### What to work on:
Copy out every line of the data where the word "agent" is found.

### Supplied records:
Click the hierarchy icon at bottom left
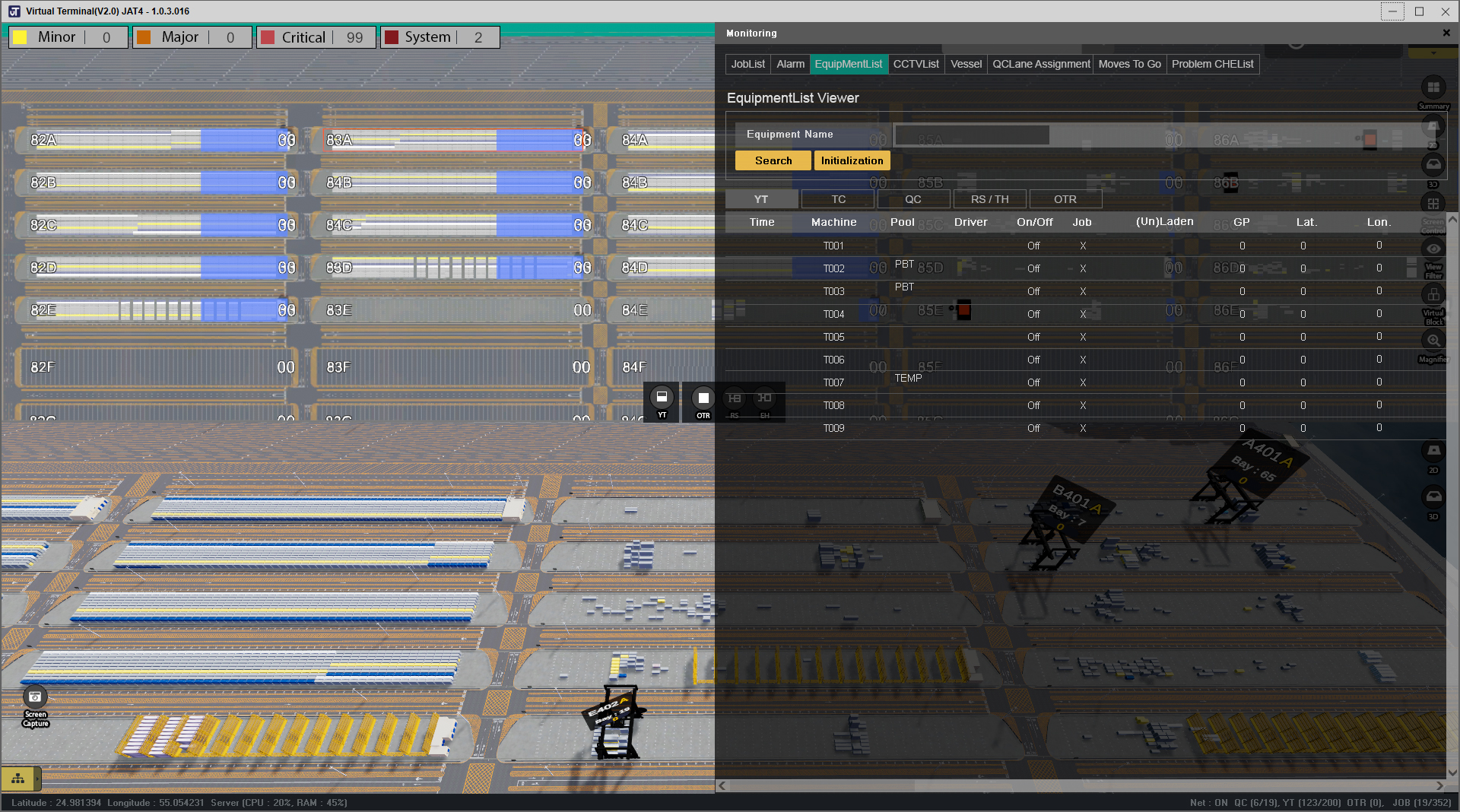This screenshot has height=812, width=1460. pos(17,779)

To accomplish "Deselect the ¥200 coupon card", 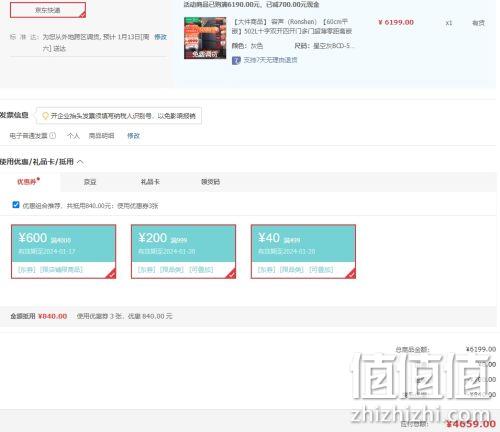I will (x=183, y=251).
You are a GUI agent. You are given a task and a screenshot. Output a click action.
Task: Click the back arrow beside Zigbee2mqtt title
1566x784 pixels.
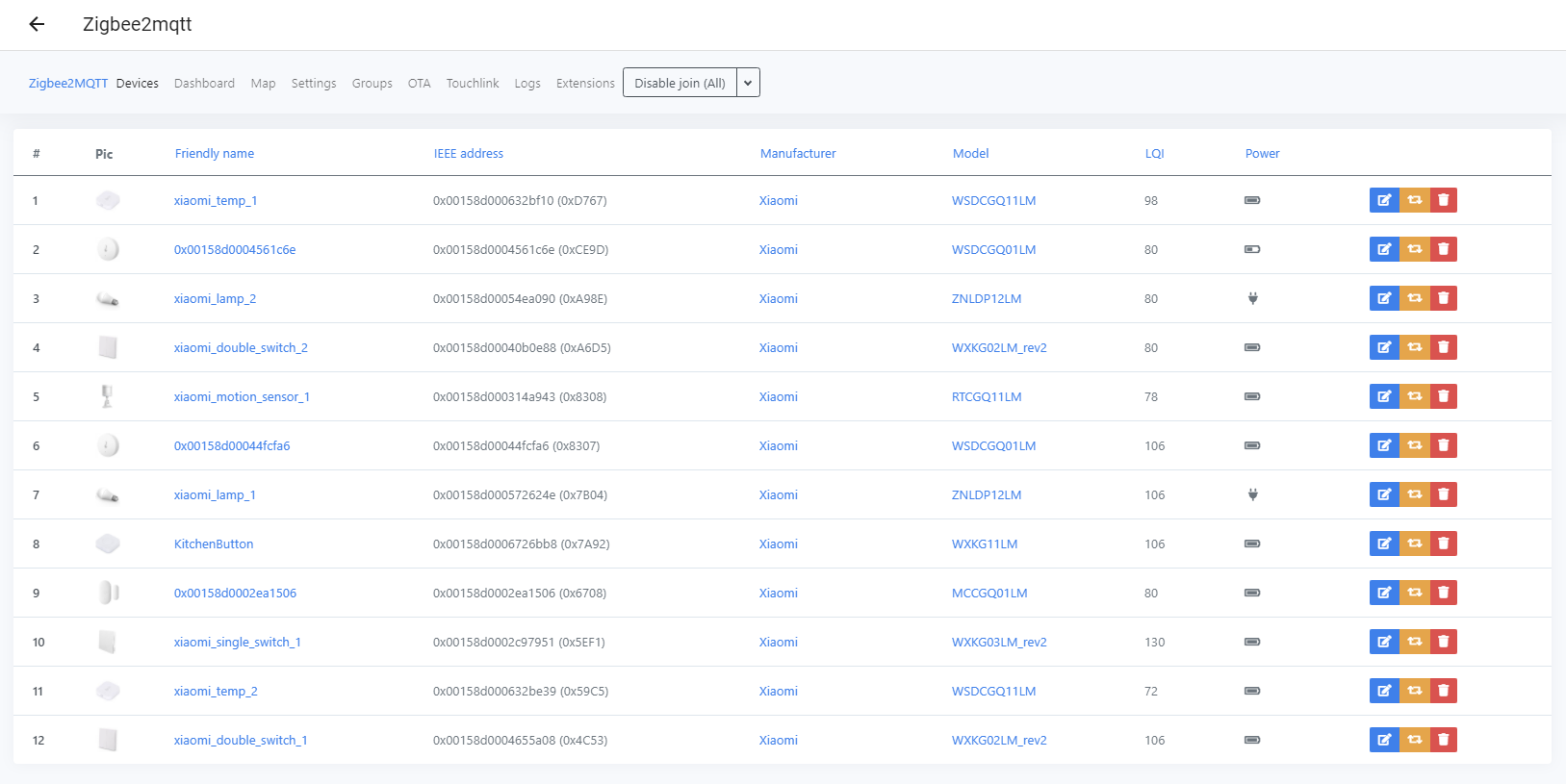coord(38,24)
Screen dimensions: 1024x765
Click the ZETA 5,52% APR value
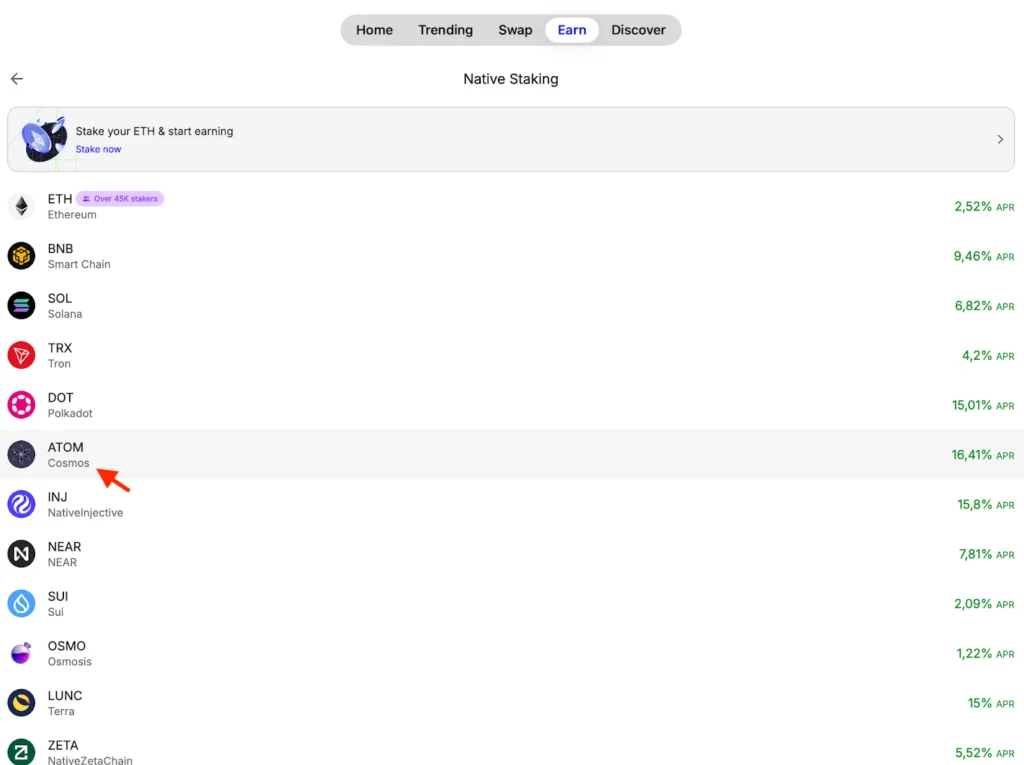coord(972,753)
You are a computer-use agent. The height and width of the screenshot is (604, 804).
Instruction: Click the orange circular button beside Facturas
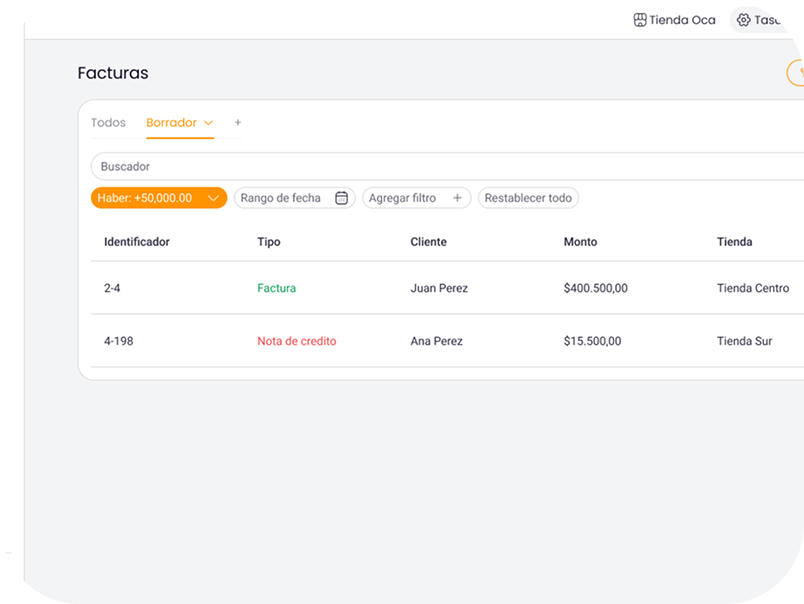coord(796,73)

### Solved problem:
You are a GUI agent. You are given a task and a screenshot. Output a click action.
You are a computer-use agent. The height and width of the screenshot is (604, 804).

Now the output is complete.